Liberals Shaken by Inquiry Testimony

Thu April 7, 2005 5:10 PM GMT-04:00

By Randall Palmer

OTTAWA (Reuters) - Sordid tales of kickbacks and allegations of criminal conspiracy left the minority Liberal government reeling on Thursday after a judge released sensational evidence from an inquiry into a spending scandal.

Advertising executive Jean Brault provided the clearest testimony yet after a year of hearings that the Liberals asked for and received contributions in return for government advertising and sponsorship contracts.

"There is mounting evidence, a mountain of evidence, that this Liberal government is involved in a criminal conspiracy of the like never seen in this country before," Conservative Party deputy leader Peter MacKay charged in Parliament.

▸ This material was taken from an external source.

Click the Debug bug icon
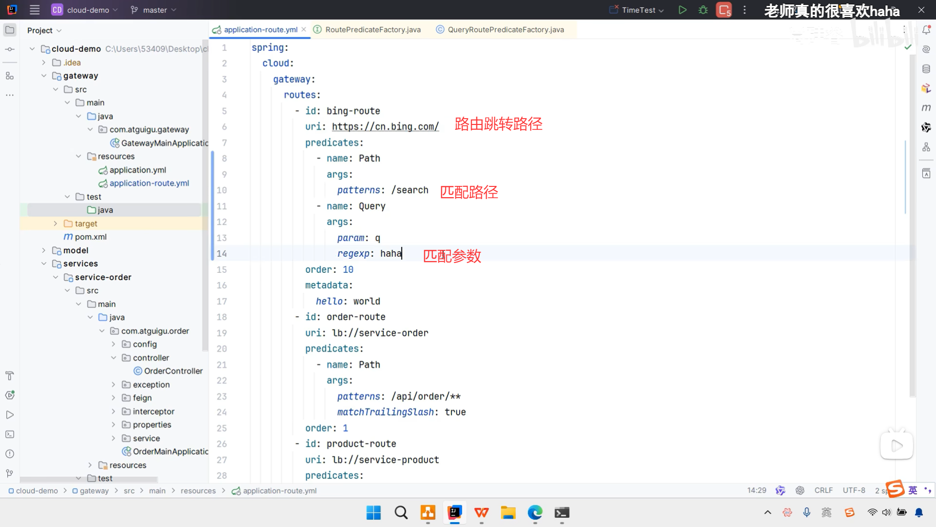pyautogui.click(x=703, y=10)
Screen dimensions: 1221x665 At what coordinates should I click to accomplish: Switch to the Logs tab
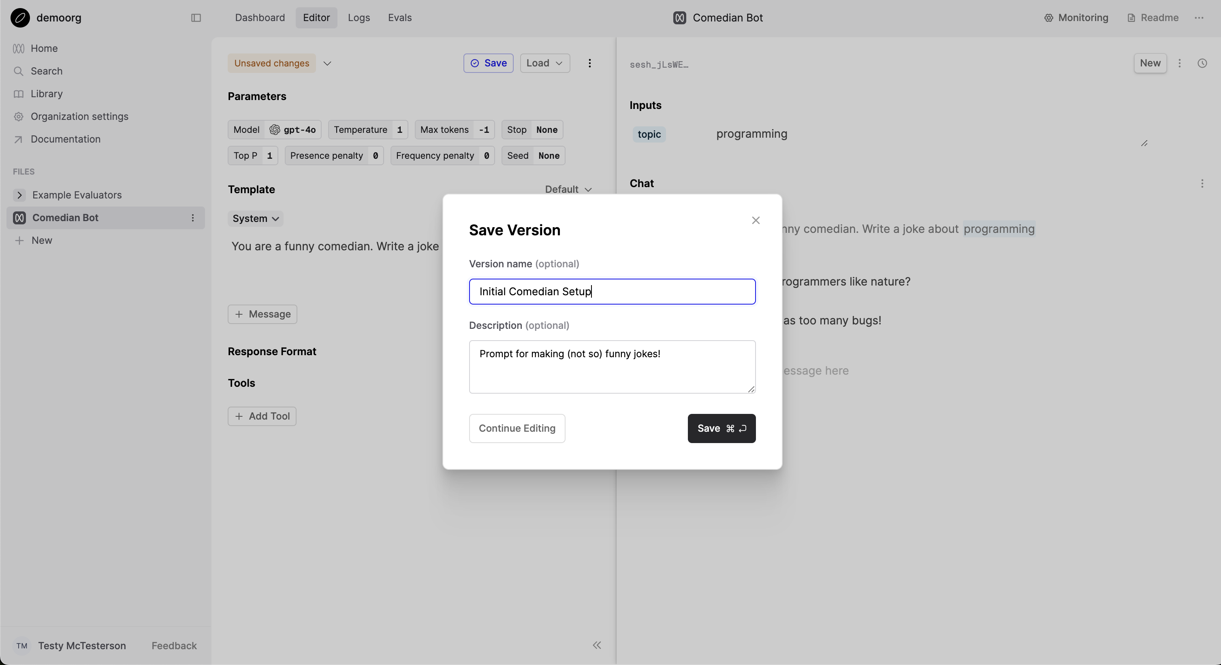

A week-long imposition of a publication ban on Brault's testimony had only served to heighten public interest to find out what was so juicy to have been kept out of Canada's media.

The head of the federal inquiry, Justice John Gomery, had imposed the ban on the grounds the testimony might prejudice Brault's pending criminal trial for fraud, but the judge lifted the lid on the vast majority of it on Thursday.

"What Canadians are about to see through the media is an example of the Liberals' treating the public purse as their private piggy bank," Jack Layton, head of the New Democratic Party, the smallest of the three opposition parties.

The Conservatives, who have the numbers to keep the Liberals in power, reiterated on Wednesday they would not bring drown the nine-month-old minority government immediately, because Canadians needed "some time" to absorb the Gomery commission news and because more testimony needed to be heard.

But momentum has clearly built with Brault's testimony, and most analysts now expect an election this year rather than next, perhaps as early as this summer if Conservative polling numbers start to climb.

Two months ago, the Liberals had roughly the same level of support as at last June's election, when they lost their majority in Parliament, but no new polls have been published to reflect public reaction to daily evidence from the inquiry.

The commission is looking into a C$250 million ($200 million) sponsorship program designed to increase Canada's visibility in Quebec after separatists barely lost a referendum on independence for the French-speaking province in 1995.

Some C$100 million of that went in commissions to ad firms like Brault's Groupaction, which developed close ties to the Liberal Party.